AI/ML (Artificial Intelligence and Machine Learning)
This includes advanced analytics that apply ML and algorithmic modeling to optimize business decisions. This space is thriving, as evidenced by the increasing number of vendors supporting it.
Libraries like PyTorch, TensorFlow, and Rasa provide AI/ML algorithms for data scientists to train data models, and notebooks like Jupyter and Zeppelin help them customize AI/ML algorithms.
Data Management and Security
As the data stack becomes more complex, data governance and security have become increasingly important to secure data and maintain compliance throughout the data lifecycle. In the face of strict data security policies, access to data requires a controlled data access and authorization mechanism.

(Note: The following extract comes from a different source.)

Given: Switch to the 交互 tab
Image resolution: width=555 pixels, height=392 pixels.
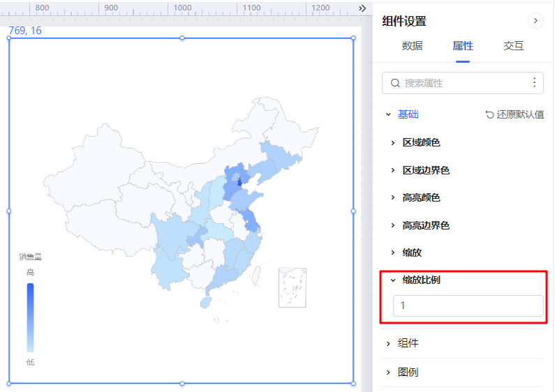Looking at the screenshot, I should (x=514, y=45).
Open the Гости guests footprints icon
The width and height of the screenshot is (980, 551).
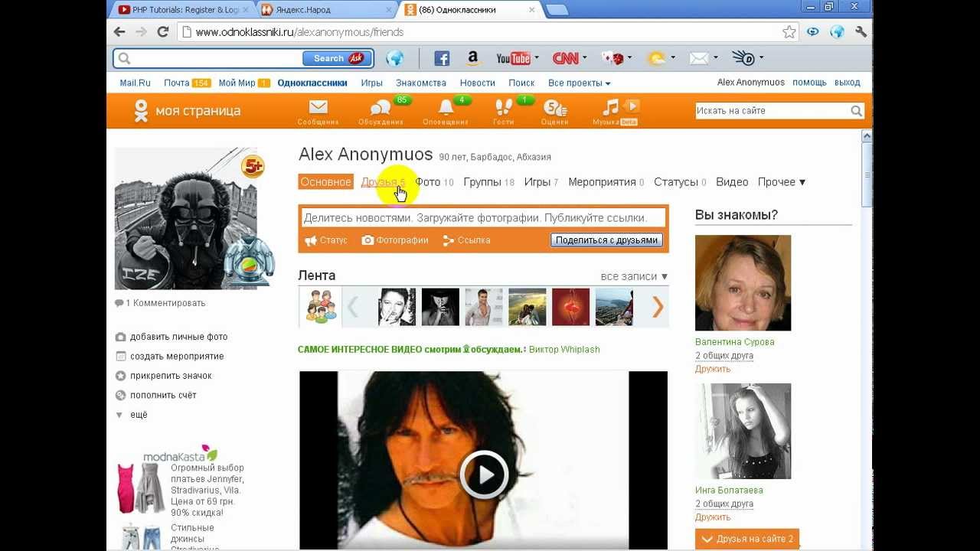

Laws and regulations such as GDPR (General Data Protection Regulation) and HIPPA (Health Insurance Portability and Accountability) regulations have been enforced by governments to protect PII (Personally Identifiable Information).
Vendors like OneTrust, Collibra, Privacera and Immuta help companies meet some of their security requirements that are under government oversight.
observability of the data
Data observability is a new addition to the list of data platform capabilities and refers to the provision of monitoring and diagnostic capabilities for the entire flow of data.
The tools (Monte Carlo, Great Expectations, and Bigeye) provide automated monitoring, alerting, and triaging to identify and assess data quality and discoverability issues.
In summary, there is growing interest and clarity about a modern data architecture built on the foundations of Lakehouse and supported by a variety of vendors (including Amazon Web Services, Google, Azure, Starburst, Databricks, etc.) and data Warehouse actors supported .
Cloud data warehouses like Snowflake have grown rapidly, primarily focusing on SQL users and BI use cases. However, organizations have seen accelerated adoption of other technologies such as Databricks’ Data Lakehouse.
With an offer for modernizing the data landscape, Persistent Systems supports companies in modernizing their data landscape in the cloud.
Of course, choosing the Lakehouse approach is only a fraction of the work. A good data model with optimized data processing flow is a must for data platform performance and cost optimization.